Though my business mentor and mum feel I don’t need to go for x-ray scanning, I have a bad feeling. My migraine worsens. My front forehead is in pain. At times, my left jaw is in pain.

They are shocked to hear that the 16 November part-time job gives me a space to work due to tight budget. Through WhatsApp, my business mentor “What?” sends a shock signal. True that she is shocked. I am surprised of her asking me, “Is this your first physical injury?” So I answer, “This is my first physical face injury.”

She clarifies, “Not just face. You mean you had body injury before?”

“Yes. Fingers, Ankles, and legs. Knees too. When I learn ice skating and riding bicycle. And also motorbike accident.”

More question, “Normal injury like cuts and bruises from fall?”

“Normal injury like cuts and bruises from fall?”

Of course, I am stating the fact, “Motorbike accident? Nothing serious but just a fall from it?”

I answer, “Yes. Hit by motorbike during my primary 4 days. Around a few meters. Almost fell into the drain. Thank God I didn’t fell into the dirty drain. My knees suffer injuries and bruises. And I sprained my knees.”

She interprets, “God shielded you from serious injuries. These are minor pains.”

I agree, “Yes. God shielded me.”

“Then no need be a softie…..”

“What do you mean by softie? In what way do I look like a softie?” I wonder.

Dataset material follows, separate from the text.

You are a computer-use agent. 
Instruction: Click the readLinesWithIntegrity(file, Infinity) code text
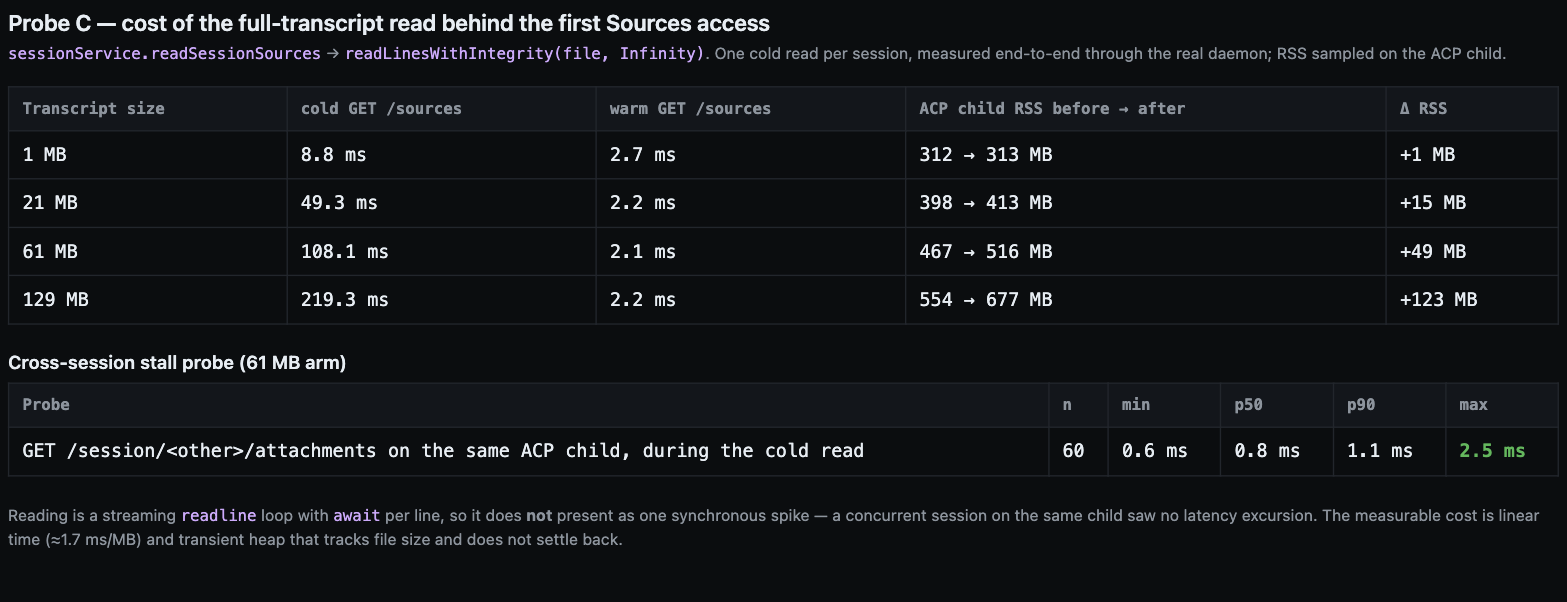[x=525, y=54]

“Talking about your swell and pain frequently. Not look. You are a softie.” She explains.

I question, “Do I look like one? I don’t feel so.”

She interrogates, “Why is it you don’t feel so? Well…. You think you are tough?”

“Nope.” I answer.

“And?”

I explain further, “I’m learning to be strong.”

“Experiential learning and challenges of life…”

That’s the conversation with my business mentor through WhatsApp who sees God in an autistic life.

Wish you all have good days and thank you.